In Italia, l’analisi dei dati climatici misurati dalle principali reti di osservazione nazionali e regionali ha permesso di osservare un incremento di oltre 1,1°C della temperatura media annua nel periodo 1981-2010 rispetto al trentennio 1971-2000. Gli ultimi anni sono stati comunque caratterizzati da incrementi di temperatura piuttosto elevati. Il 2019 è stato, ad esempio, il terzo anno più caldo dall’inizio delle osservazioni (+1,56°C rispetto al trentennio 1961-1990), dopo i record già registrati nel 2018 e nel 2015. Inoltre, otto dei dieci anni più caldi della serie storica sono stati registrati dal 2011 in poi, con anomalie comprese tra +1,26°C e +1,71°C. Guardando al futuro, l’insieme di diversi modelli climatici ad alta risoluzione valuta un aumento della temperatura fino a 2°C nel periodo 2021-2050 (rispetto al ventennio 1981-2010) e si arriva a prevedere un aumento di 5°C a fine secolo (considerando uno scenario di elevate emissione e nessuna politica di mitigazione), con effetti considerevoli soprattutto per le zone alpine e costiere.

L’andamento storico delle precipitazioni cumulate dalla metà del secolo scorso mostra, invece, un’elevata variabilità su scala nazionale con una diminuzione più marcata rilevata a cavallo tra gli anni ‘80 e ‘90. L’ampia dinamica dei sistemi di circolazione atmosferica e la complessità orografica del territorio nazionale caratterizzano una forte variabilità delle precipitazioni sul territorio con valori più elevati (superiori a 2.000 mm) lungo le zone alpine e prealpine, mentre le precipitazioni medie annue più basse (comprese tra 400 e 600 mm) sono riscontrate principalmente per la Sicilia meridionale, la Puglia, la Sardegna meridionale e, localmente, in Valle d’Aosta e in Alto Adige. Per il futuro si attendono mediamente meno piogge ma più intense, con un aumento del rischio siccità al centro-sud e un generale aumento su scala nazionale della massima precipitazione giornaliera.

Anche sul fronte delle temperature ci si aspettano giorni più caldi e più secchi, con un aumento consistente di giorni con temperatura minima superiore ai 20°C in estate. Tale andamento è confermato anche dagli indici che considerano la variazione del numero delle notti calde (con un aumento di circa 14 giorni in 10 anni) e delle giornate calde (con un aumento di circa 21 giorni in 10 anni).

I cambiamenti climatici stanno interessando in modo crescente anche l’ambiente marino (sia costiero che mare aperto) determinando un aumento delle temperature superficiali e del livello del mare, dell’acidificazione delle acque marine e dell’erosione costiera.

I cambiamenti fino a qui descritti possono essere limitati, limitando i rischi connessi, a seconda di quanto si riuscirà a fare per limitare il riscaldamento globale. Come afferma l’IPCC nel rapporto speciale del 2018, contenere il riscaldamento globale al di sotto di 1,5°C anziché al di sotto di 2°C può consentire di ridurre in maniera significativa alcuni rischi, permettendo alle persone e agli ecosistemi di avere maggiori possibilità di adattamento alle mutate condizioni climatiche.

### ESERCIZI
[a] Nel brano sul clima in Italia, quale posizione occupa il 2019 tra gli anni più caldi dall'inizio delle osservazioni?
[b] Riprendi il brano sul clima in Italia dopo la sua ultima frase e prosegui il discorso.
I dati non servono per svolgere gli esercizi.

### DATI FORNITI
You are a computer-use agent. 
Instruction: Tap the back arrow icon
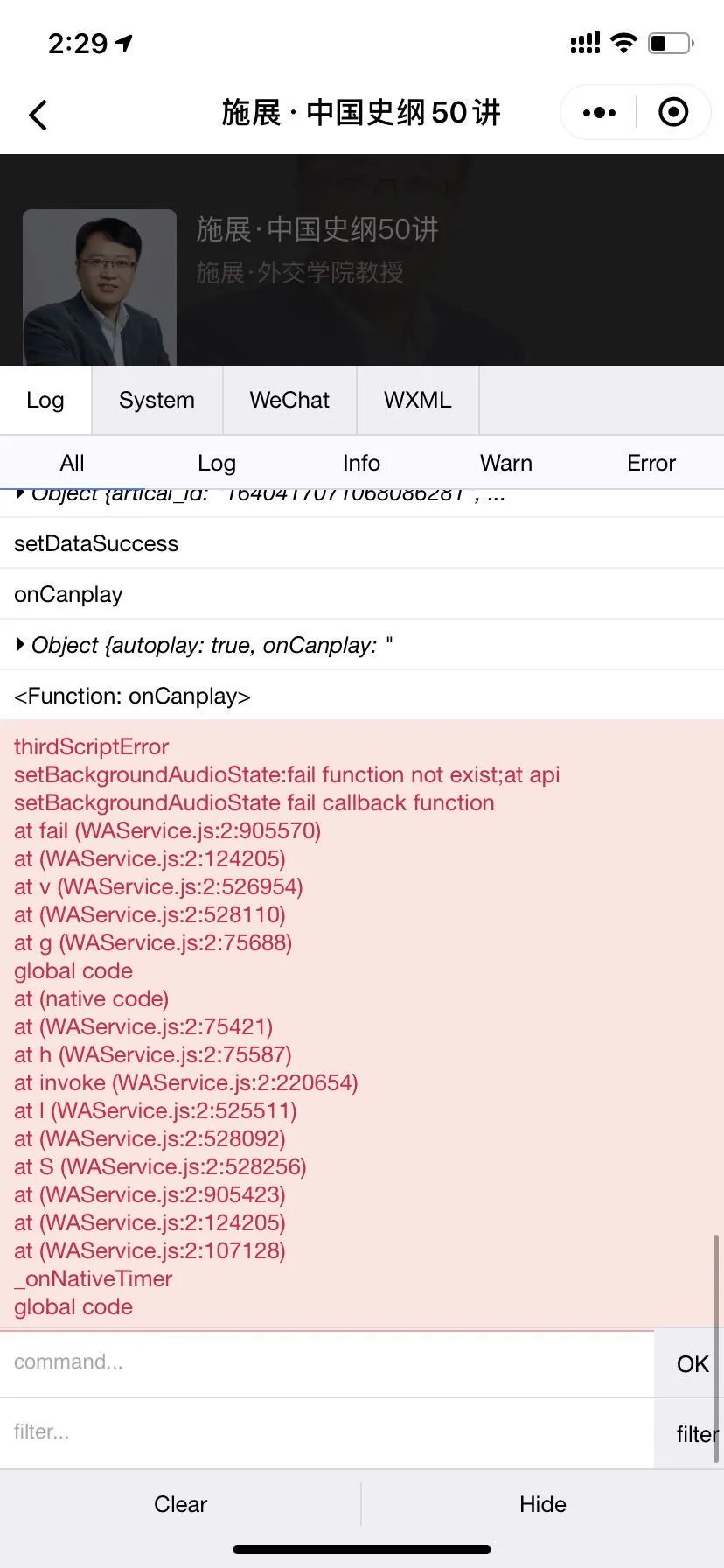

### SOLUZIONI
[a] Il 2019 è stato il terzo anno più caldo dall'inizio delle osservazioni.

[b]
I modelli climatici regionali

Grazie al programma mondiale CORDEX, che ha lo scopo di produrre proiezioni tramite modelli climatici regionali in diverse aree del globo, e al suo omologo europeo EURO-CORDEX, è possibile oggi produrre scenari climatici con diversi modelli indipendenti; tali analisi ci permettono, in particolare, di quantificare l’accordo tra i diversi modelli. Inoltre IL CMCC ha pubblicato, a partire dal 2015, delle proiezioni climatiche ad alta risoluzione sull’Italia, che hanno mostrato una soddisfacente capacità di rappresentare il clima attuale, sia in termini di valori medi che estremi.

Andamento temperatura media in Emilia-Romagna (rispetto ai diversi scenari IPCC)

Fonte: dati EURO-CORDEX elaborati da Fondazione CMCC

Le proiezioni su scala regionale sono uno strumento utile per affrontare un ulteriore aspetto cruciale ovvero la necessità di gestirne gli effetti su scala locale già evidenti del cambiamento climatico (adattamento).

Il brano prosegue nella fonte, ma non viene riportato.